The Delhi Police on Monday said it had set up a special investigation team to conduct inquiries into videos that reportedly show its personnel assaulting students on Jamia Millia University campus on the evening of December 15. The investigation was ordered after videos related to the police violence emerged over the weekend.
“Some videos have surfaced related to December 15 Jamia violence incident,” ANI quoted Special Commissioner of Police P Ranjan as saying. “SIT has been formed to investigate the matter. Sequence of events to be established. Crowd as seen at Jamia library in videos includes students as well as outsiders.”
One of the videos, tweeted by the Jamia Coordination Committee, shows the police entering the room – the Old Reading Hall on the first floor of the MA/MPhil section – and indiscriminately hitting students with sticks. After the incident, the police repeatedly denied entering the library.
The other video, also believed to be from the same evening, purportedly shows students hiding in a room. The students were reportedly taking cover after police personnel threw tear gas and stormed the campus, according to the Jamia Coordination Committee, which is a group associated with the students of the university. It has been organising protests against the police violence. Scroll.in could not independently authenticate the videos.
A third clip, released by a company called Maktoob Media, is an extended version of the second video. It shows people believed to be students barricading themselves in a room. The police are seen breaking it open, and thrashing the students even as several of them plead to be allowed to leave.
The footage shows police officials beating the students even as some protect their heads with bags. At the end of the video, a masked policeman is seen breaking a CCTV camera. “Many visuals of police brutality from old reading room of Jamia Millia Islamia University on December 15, 2019, accessed by Maktoob Media evidently shows police brutality,” the YouTube channel wrote in a note. “We reserve it considering the welfare and privacy of the students.”

### [Things to do]
1) Duplicate everything in the article on the Jamia videos from "The other video, also" down to "authenticate the videos.".
2) Decide whether each statement agrees with the article on the Jamia videos, answering yes or no and quoting the words that settle it: (a) The police repeatedly denied entering the library. (b) Scroll.in independently authenticated the videos. (c) The third clip was released by the Jamia Coordination Committee.

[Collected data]
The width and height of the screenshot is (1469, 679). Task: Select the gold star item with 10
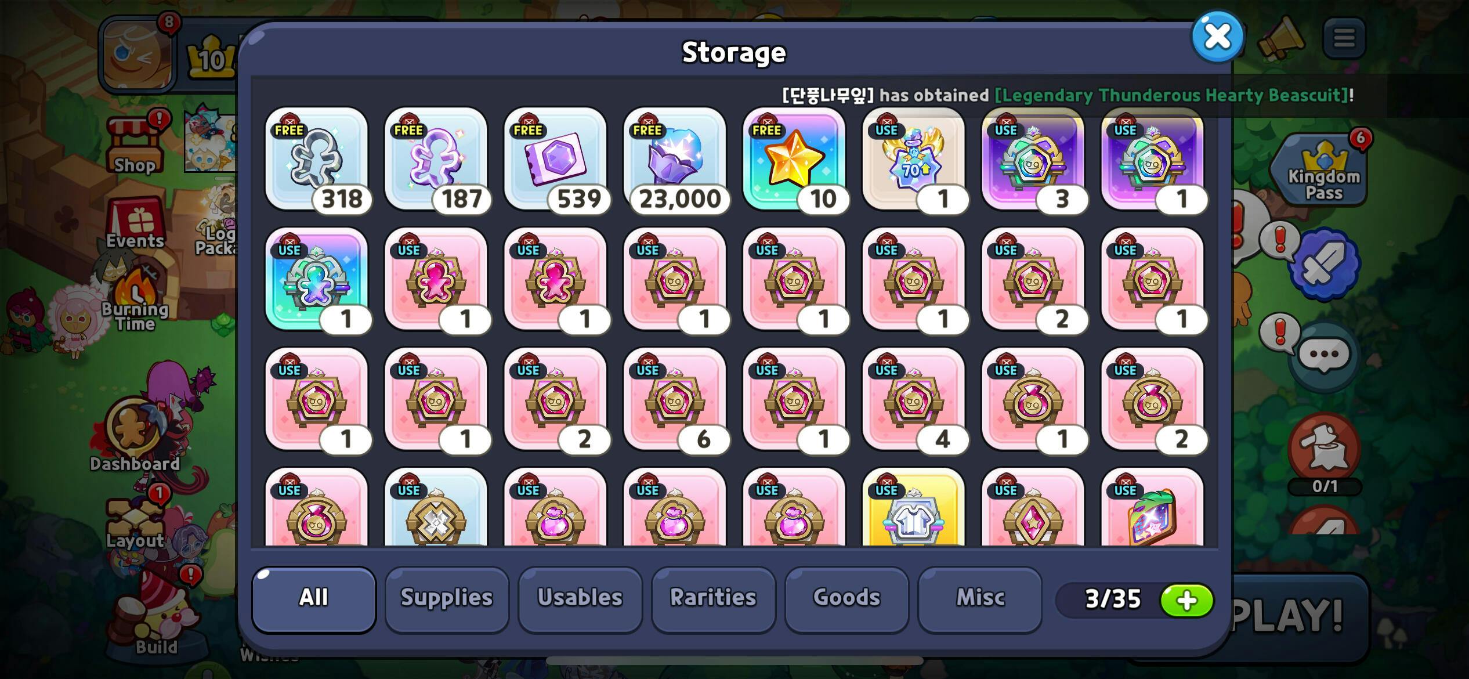(x=794, y=158)
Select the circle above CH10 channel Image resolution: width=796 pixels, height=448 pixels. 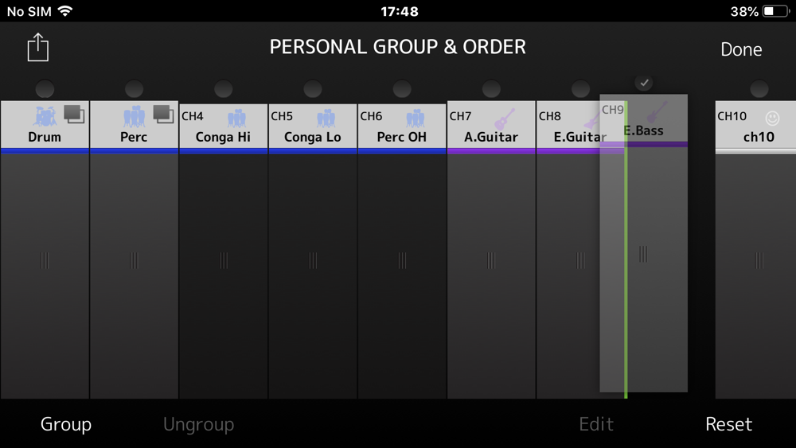[759, 89]
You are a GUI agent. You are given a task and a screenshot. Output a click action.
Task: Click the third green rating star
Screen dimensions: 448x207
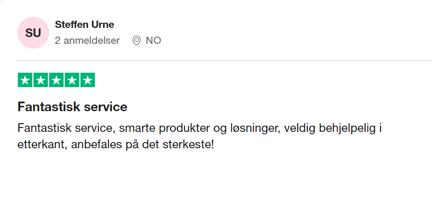coord(56,80)
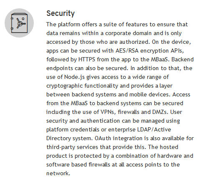Select the Security heading
Screen dimensions: 202x184
click(x=61, y=13)
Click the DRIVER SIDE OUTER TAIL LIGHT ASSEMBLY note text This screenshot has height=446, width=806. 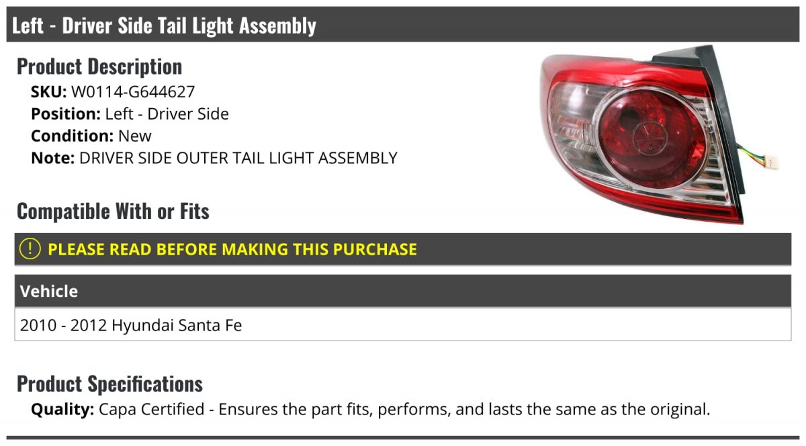click(x=238, y=159)
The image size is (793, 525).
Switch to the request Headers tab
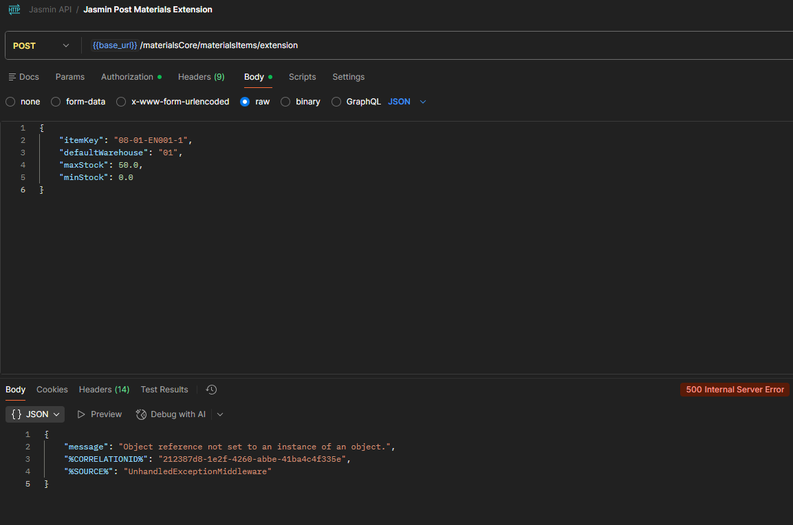(201, 77)
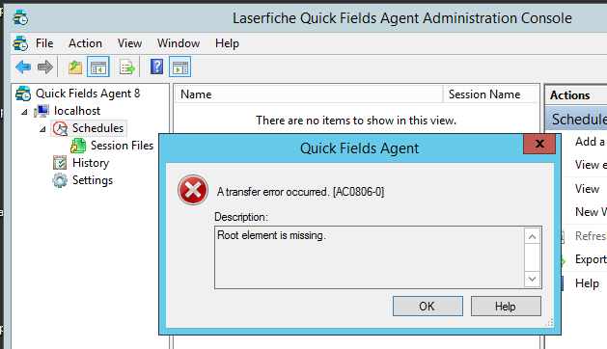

### [Response list]
1)
The other video, also believed to be from the same evening, purportedly shows students hiding in a room. The students were reportedly taking cover after police personnel threw tear gas and stormed the campus, according to the Jamia Coordination Committee, which is a group associated with the students of the university. It has been organising protests against the police violence. Scroll.in could not independently authenticate the videos.

2)
(a) Yes: "After the incident, the police repeatedly denied entering the library."
(b) No: "Scroll.in could not independently authenticate the videos."
(c) No: "A third clip, released by a company called Maktoob Media, is an extended version of the second video."